A validated multi-agent simulation test bed to evaluate congestion
pricing policies on population segments by time-of-day in New York City
- URL: http://arxiv.org/abs/2008.04762v2
- Date: Mon, 21 Dec 2020 14:36:15 GMT
- Title: A validated multi-agent simulation test bed to evaluate congestion
pricing policies on population segments by time-of-day in New York City
- Authors: Brian Yueshuai He, Jinkai Zhou, Ziyi Ma, Ding Wang, Di Sha, Mina Lee,
Joseph Y. J. Chow, Kaan Ozbay
- Abstract summary: We validate the first open-source multi-agent simulation model for New York City, called MATSim-NYC.
The model is used to evaluate a congestion pricing plan proposed by the Regional Plan Association.
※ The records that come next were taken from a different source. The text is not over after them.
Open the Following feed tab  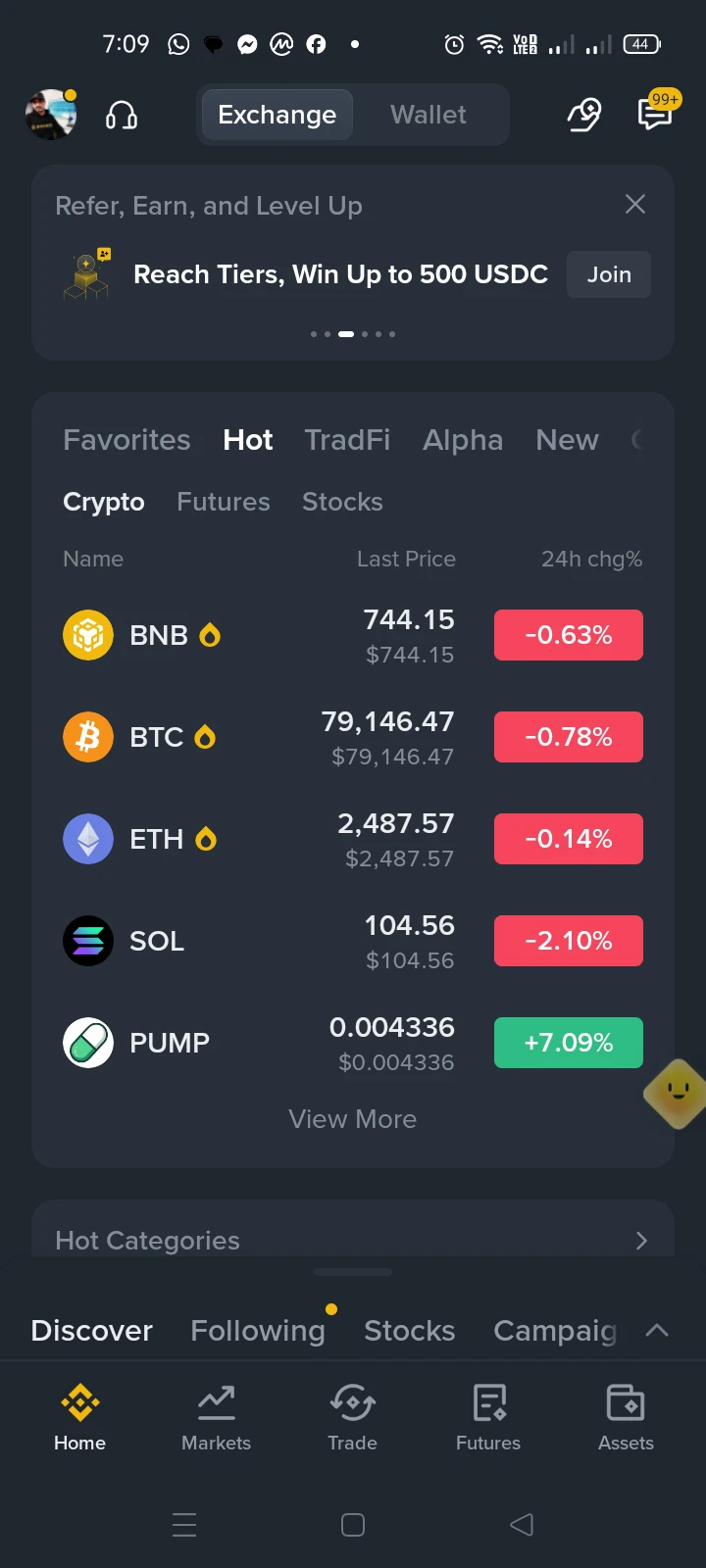click(258, 1330)

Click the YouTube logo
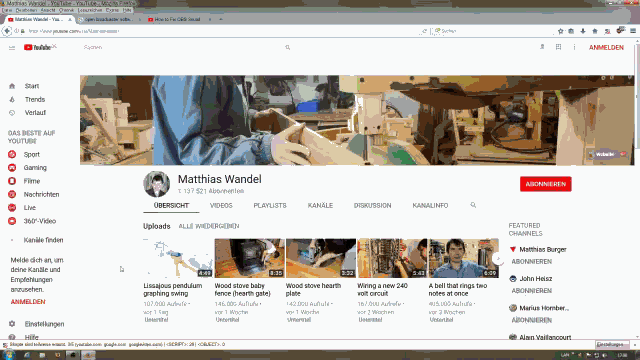click(x=38, y=47)
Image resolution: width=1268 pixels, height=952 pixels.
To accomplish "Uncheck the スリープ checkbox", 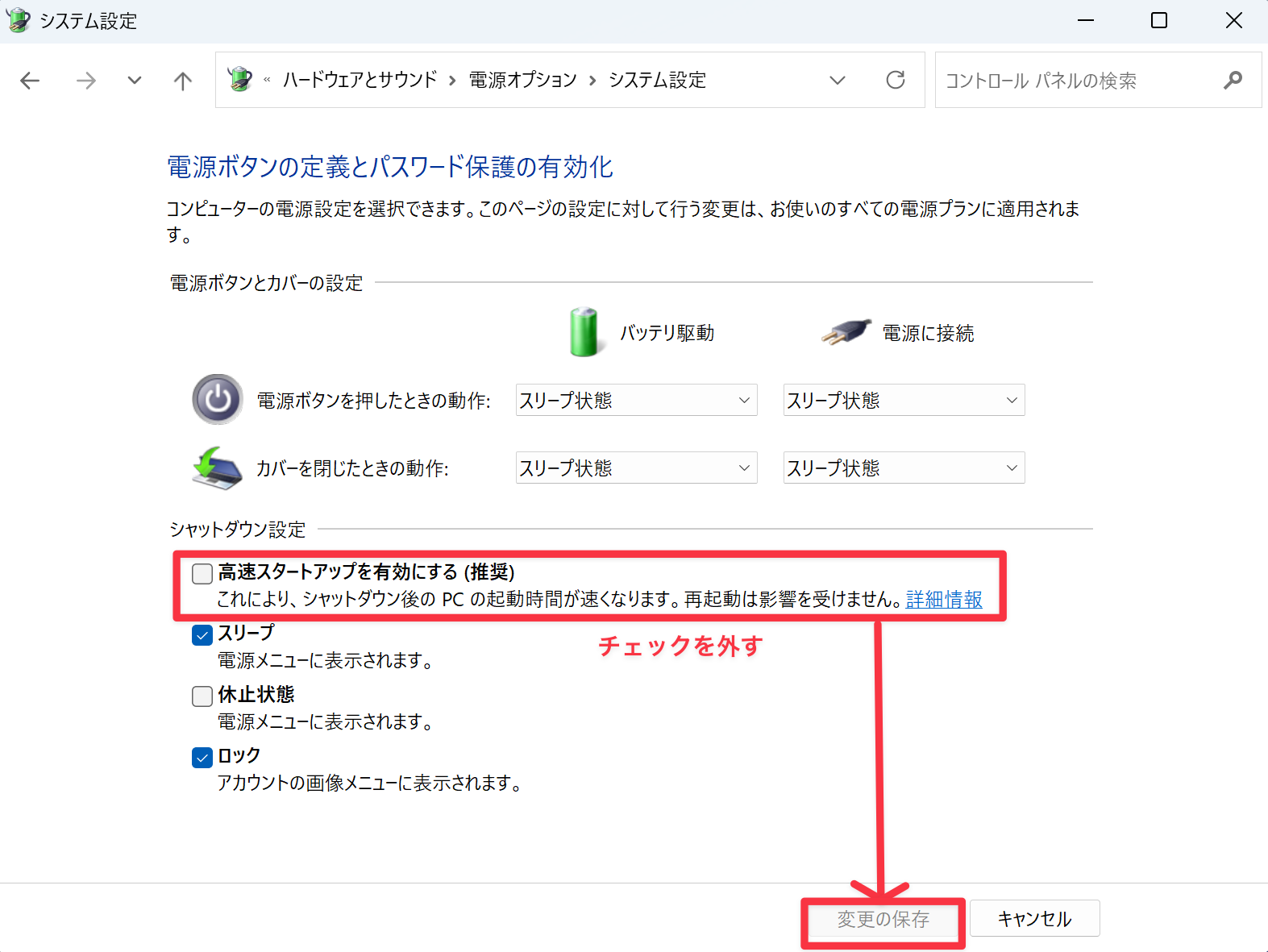I will pos(202,635).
- Score: 7.5800592082103035
- License: http://arxiv.org/licenses/nonexclusive-distrib/1.0/
- Abstract: Evaluation of the demand for emerging transportation technologies and
policies can vary by time of day due to spillbacks on roadways, rescheduling of
travelers' activity patterns, and shifting to other modes that affect the level
of congestion. These effects are not well-captured with static travel demand
models. We calibrate and validate the first open-source multi-agent simulation
model for New York City, called MATSim-NYC, to support agencies in evaluating
policies such as congestion pricing. The simulation-based virtual test bed is
loaded with an 8M+ synthetic 2016 population calibrated in a prior study. The
road network is calibrated to INRIX speed data and average annual daily traffic
for a screenline along the East River crossings, resulting in average speed
differences of 7.2% on freeways and 17.1% on arterials, leading to average
difference of +1.8% from the East River screenline. Validation against transit
stations shows an 8% difference from observed counts and median difference of
29% for select road link counts. The model is used to evaluate a congestion
pricing plan proposed by the Regional Plan Association and suggests a much
higher (127K) car trip reduction compared to their report (59K). The pricing
policy would impact the population segment making trips within Manhattan
differently from the population segment of trips outside Manhattan. The
multiagent simulation can show that 37.3% of the Manhattan segment would be
negatively impacted by the pricing compared to 39.9% of the non-Manhattan
segment, which has implications for redistribution of congestion pricing
revenues. The citywide travel consumer surplus decreases when the congestion
pricing goes up from $9.18 to $14 both ways even as it increases for the
Charging-related population segment. This implies that increasing pricing from
$9.18 to $14 benefits Manhattanites at the expense of the rest of the city.